<<<<
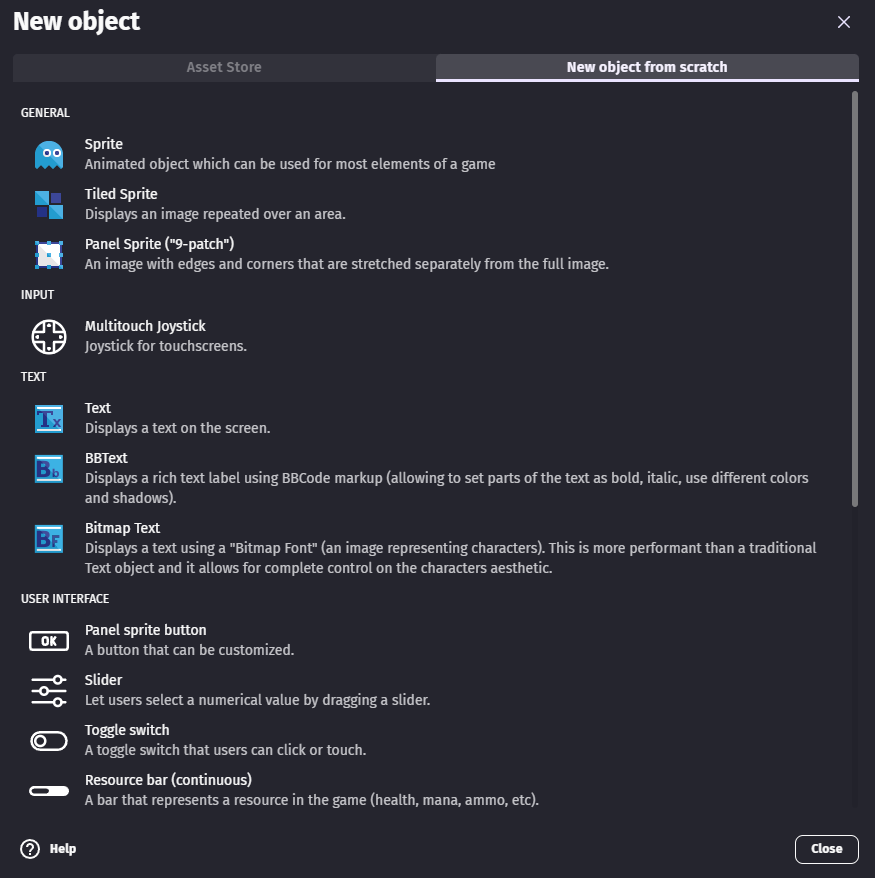
Task: Select the Slider object icon
Action: (x=48, y=690)
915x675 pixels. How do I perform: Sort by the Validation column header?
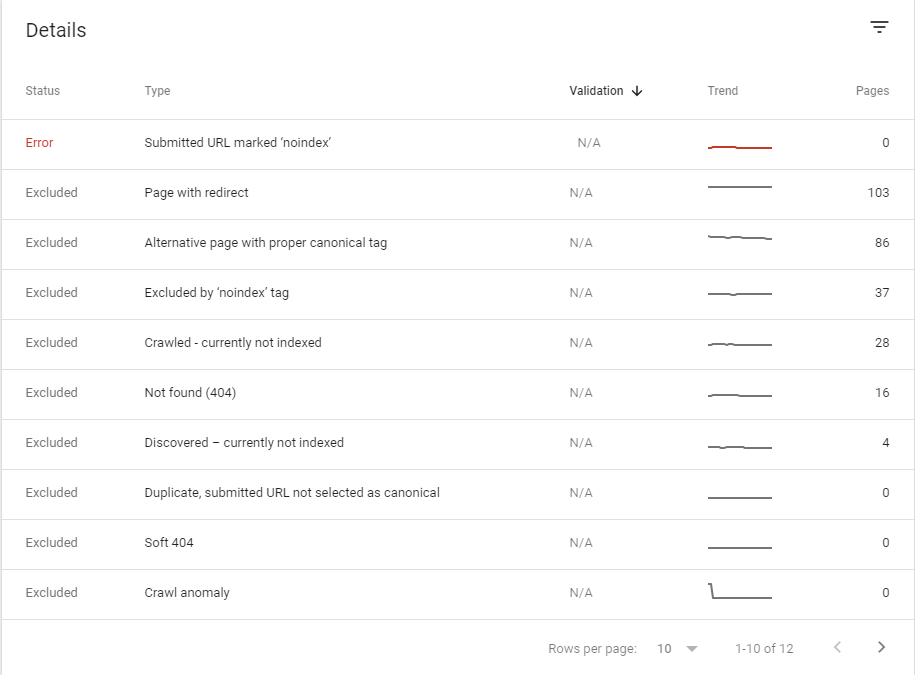coord(596,91)
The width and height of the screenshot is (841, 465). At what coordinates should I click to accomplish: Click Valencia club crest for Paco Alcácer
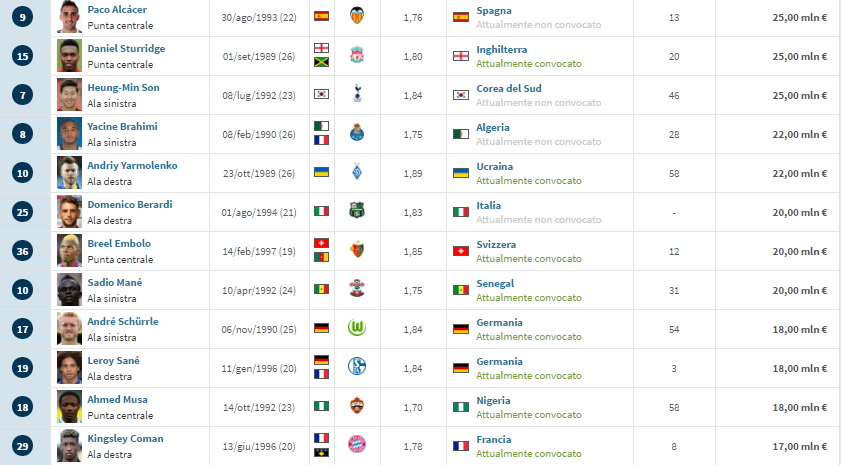355,16
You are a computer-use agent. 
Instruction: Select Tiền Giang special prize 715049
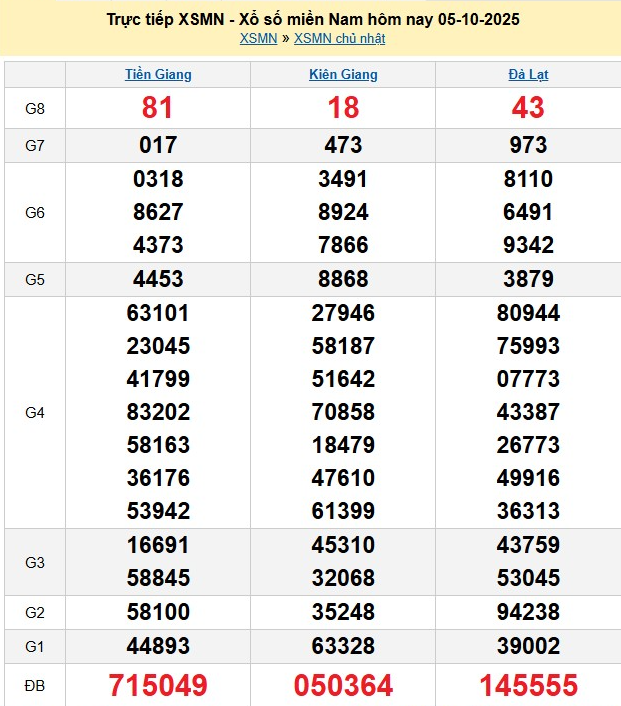[x=158, y=685]
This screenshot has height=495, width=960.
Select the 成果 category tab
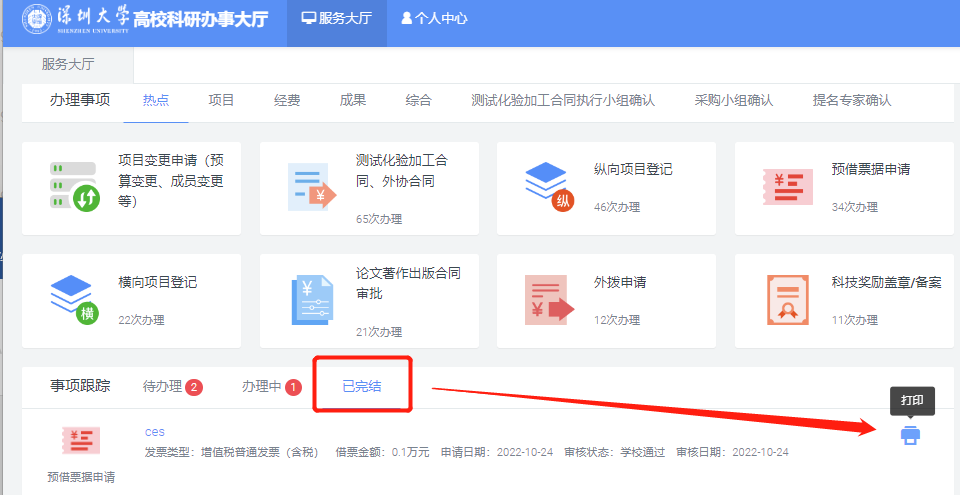point(353,100)
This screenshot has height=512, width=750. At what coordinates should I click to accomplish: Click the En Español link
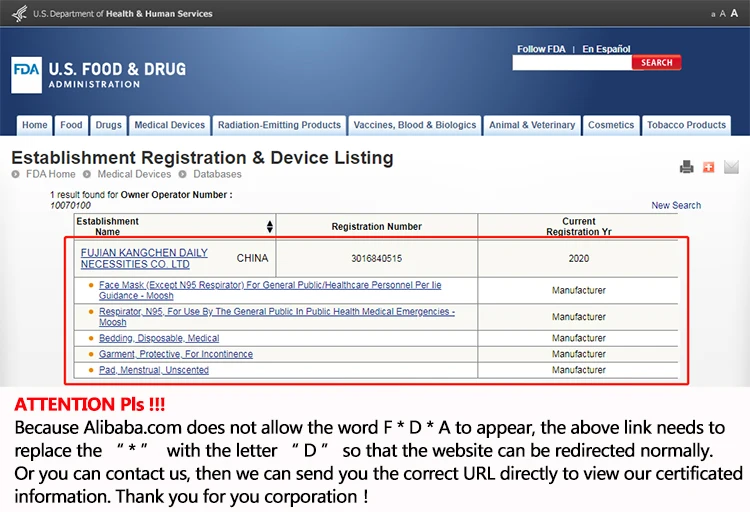point(607,49)
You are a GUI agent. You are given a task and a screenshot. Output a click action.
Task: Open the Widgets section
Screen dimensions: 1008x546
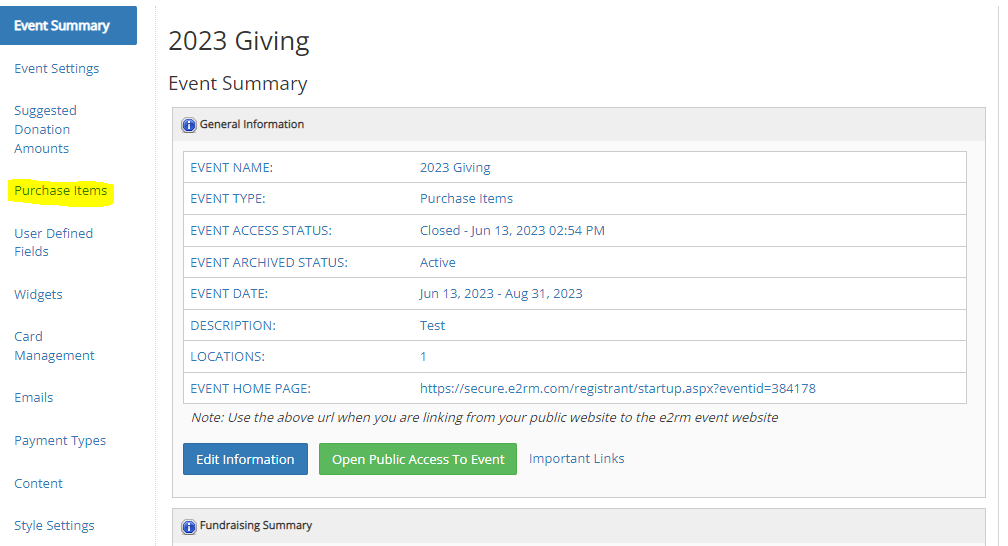38,295
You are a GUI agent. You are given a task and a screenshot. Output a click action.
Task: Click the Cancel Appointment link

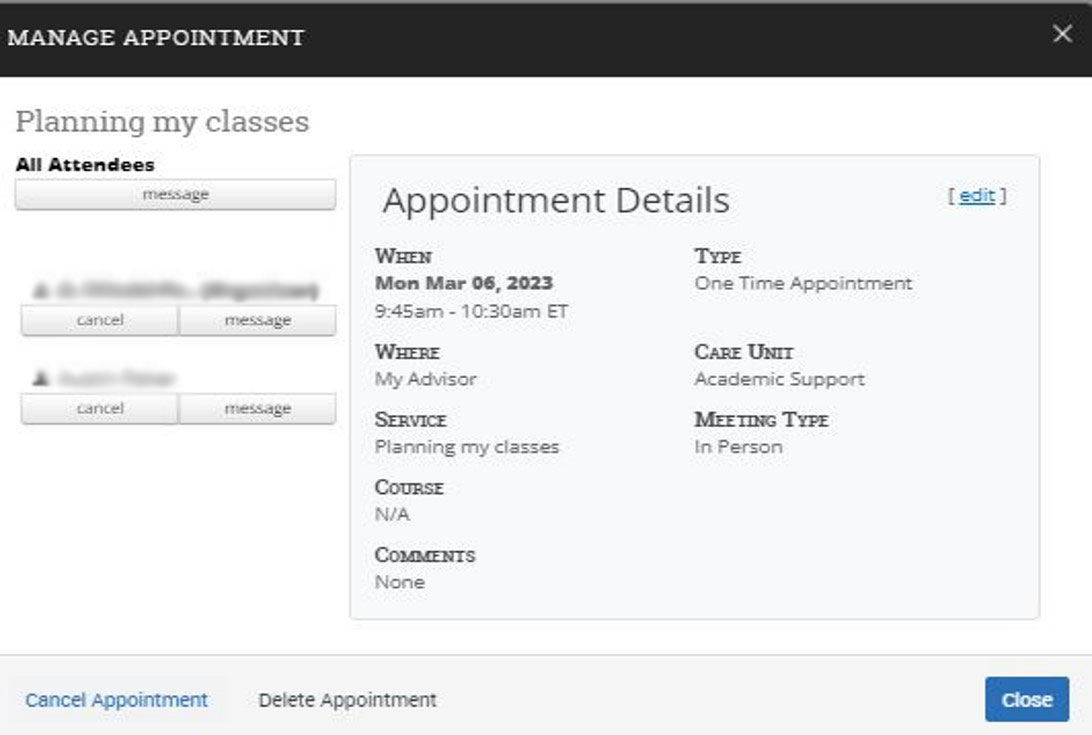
>>>>
*PROMPT*
Every line from the one with "915x675 pixels. How" through the end of the records is to be reproduced exactly, and the pictures are to be left out.

*THE COMPLETED TASK*
915x675 pixels. How do I perform: Sort by the Validation column header?
coord(596,91)
The width and height of the screenshot is (841, 465). At what coordinates should I click to accomplish: Click Valencia club crest for Paco Alcácer
355,16
You are a computer-use agent. 
Instruction: Select Tiền Giang special prize 715049
[x=158, y=685]
This screenshot has height=495, width=960.
Select the 成果 category tab
point(353,100)
This screenshot has height=512, width=750. At what coordinates should I click to accomplish: Click the En Español link
point(607,49)
You are a GUI agent. You are given a task and a screenshot. Output a click action.
Task: Open the Widgets section
Screen dimensions: 1008x546
38,295
You are a GUI agent. You are given a task and a screenshot. Output a click action.
Task: Click the Cancel Appointment link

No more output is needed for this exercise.